Diese Firma hieß Johann Kremenezky. Es handelte sich dabei um eine sogenannte Einzelfirma ohne Teilhaber, Besitzer war Johann Kremenezky.
Am 15. März 1931 wird die gesamte Entwicklung und Produktion der (inzwischen zahlungsunfähigen) Firma durch die Beteiligung der österreichischen Watt AG (Tochter der Vereinigten Glühlampenfabriken Ujpest - Markenname "Tungsram") in eine Aktiengesellschaft, nämlich die Johann Kremenezky AG umgewandelt.
Die Watt AG Wien hat also ihren Firmennamen in Johann Kremenezky AG umgeändert, da dieser am Markt einen hohen Stellenwert besaß.
Die Einzelfirma Johann Kremenezky bleibt jedoch bestehen, und meldet am 18.04.1933 Konkurs an.
Die Johann Kremenezky AG ist nun eine Tochtergesellschaft des Tungsram-Konzerns. Als Folge der Umwandlung wird auch der Markenname "ORION" in Österreich aufgelöst, und ab April 1932 durch den Markennamen "SATOR" ersetzt.
1) Die Johann Kremenezky AG entstand aus der Übernahme durch Tungsram ab 15.3.1931
2) Der Markenname SATOR wurde von der Einzelfirma Johann Kremenezky vor 15.3.1931 niemals verwendet. Er existierte einfach noch nicht.
3) SATOR ist genaugenommen ein Markenname des ungarischen Tungsram-Konzerns
4) SATOR war niemals eine eingetragene Firma, sondern lediglich ein Warenzeichen.
Quellen: Handelsgerichtliche Akte der Firma Johann Kremenzky und der WATT AG am Stadt- und Landesarchiv von Wien.
Gerhard Heigl: Johann Kremenezky eröffnet 1880 eine Fabrik für Dynamomaschinen und Glühlampen. Ab 1923 werden auch Elektronenröhren hergestellt. In weiterer Folge Transformatoren, Netzanschlußgeräte, Röhren- und Quecksilberdampfgleichrichteranlagen usw. Die Firma wird auch mit Tungsram, Sator, Metallum und Orion in Verbindung gebracht. Sitz der Fa. Johann Kremenezky: Wien XX, Dresdnerstrasse 55/57. Sitz der Fa. Johann Kremenezky AG.: Wien XIX, Heiligenstädterstrasse 134.

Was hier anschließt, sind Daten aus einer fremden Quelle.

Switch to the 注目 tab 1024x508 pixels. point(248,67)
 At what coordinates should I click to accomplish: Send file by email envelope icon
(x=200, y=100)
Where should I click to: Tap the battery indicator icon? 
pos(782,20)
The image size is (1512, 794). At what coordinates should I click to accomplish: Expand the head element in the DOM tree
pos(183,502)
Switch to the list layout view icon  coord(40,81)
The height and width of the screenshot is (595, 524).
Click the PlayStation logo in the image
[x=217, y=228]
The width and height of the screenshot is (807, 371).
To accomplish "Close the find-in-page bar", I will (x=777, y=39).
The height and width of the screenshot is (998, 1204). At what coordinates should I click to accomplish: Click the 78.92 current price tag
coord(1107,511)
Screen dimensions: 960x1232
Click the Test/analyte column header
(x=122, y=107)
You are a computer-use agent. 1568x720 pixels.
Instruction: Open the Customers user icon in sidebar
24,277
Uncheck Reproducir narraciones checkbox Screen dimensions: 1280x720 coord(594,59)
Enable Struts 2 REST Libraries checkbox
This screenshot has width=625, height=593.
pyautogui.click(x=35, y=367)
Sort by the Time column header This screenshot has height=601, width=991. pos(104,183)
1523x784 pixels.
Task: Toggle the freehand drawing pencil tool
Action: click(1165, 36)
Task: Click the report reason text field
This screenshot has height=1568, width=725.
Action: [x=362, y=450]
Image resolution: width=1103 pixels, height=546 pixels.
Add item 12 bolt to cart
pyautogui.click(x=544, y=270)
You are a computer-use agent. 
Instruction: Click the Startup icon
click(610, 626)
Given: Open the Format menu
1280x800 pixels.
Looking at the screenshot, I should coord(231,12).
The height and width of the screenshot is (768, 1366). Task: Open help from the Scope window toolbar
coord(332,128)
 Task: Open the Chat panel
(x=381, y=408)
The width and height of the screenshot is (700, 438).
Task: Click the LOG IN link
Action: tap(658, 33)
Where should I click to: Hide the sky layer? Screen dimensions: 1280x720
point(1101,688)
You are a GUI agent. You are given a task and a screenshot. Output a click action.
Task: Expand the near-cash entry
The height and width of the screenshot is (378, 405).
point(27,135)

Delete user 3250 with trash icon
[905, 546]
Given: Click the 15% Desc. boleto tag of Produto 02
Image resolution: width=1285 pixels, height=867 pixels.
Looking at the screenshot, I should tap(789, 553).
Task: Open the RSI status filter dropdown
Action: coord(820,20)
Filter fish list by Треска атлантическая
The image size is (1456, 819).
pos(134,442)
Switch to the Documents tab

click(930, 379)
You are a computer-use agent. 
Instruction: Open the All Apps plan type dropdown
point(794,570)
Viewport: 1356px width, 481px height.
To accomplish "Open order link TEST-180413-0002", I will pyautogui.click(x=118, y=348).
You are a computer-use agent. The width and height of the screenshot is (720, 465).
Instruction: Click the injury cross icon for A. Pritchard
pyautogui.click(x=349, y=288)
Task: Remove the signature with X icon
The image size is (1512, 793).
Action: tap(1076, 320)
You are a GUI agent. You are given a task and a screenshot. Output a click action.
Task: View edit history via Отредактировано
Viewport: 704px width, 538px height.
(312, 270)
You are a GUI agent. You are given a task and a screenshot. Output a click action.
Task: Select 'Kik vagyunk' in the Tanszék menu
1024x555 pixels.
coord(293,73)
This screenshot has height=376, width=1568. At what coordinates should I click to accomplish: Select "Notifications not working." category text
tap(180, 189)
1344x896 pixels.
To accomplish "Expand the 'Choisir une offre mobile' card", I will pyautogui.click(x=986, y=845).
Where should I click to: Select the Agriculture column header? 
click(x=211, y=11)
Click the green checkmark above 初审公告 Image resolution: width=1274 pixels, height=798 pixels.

Gemäss "Saga of the Vacuum Tube", Tyne, Seite 465 hat Tungsram die Marke Sator - und wir dürfen annehmen, dass Kremenezky die Generalvertretung für Österreich bekam - wahrscheinlich sogar weil er "seine" Röhren später auch dort fabrizieren liess (nur Vermutung von Ernst Erb). Jedenfalls führt der Röhren-Codex [269] massive Fehler, die wir noch zu bereinigen haben.
Aus "Radios von gestern" Seite 225: "Etablissements G.M.R.; (Tela) ist lediglich eine Handelsfirma in Paris, die Detektoren und Verstärker von Junot vertreibt und Röhren der Marke Tela (z.B. "N") aus Österreich importiert." Es ist vorläufig unsere Vermutung, dass Tela eine Marke von Kremenezky war (möglicherweise in Anlehnung an Tel Aviv).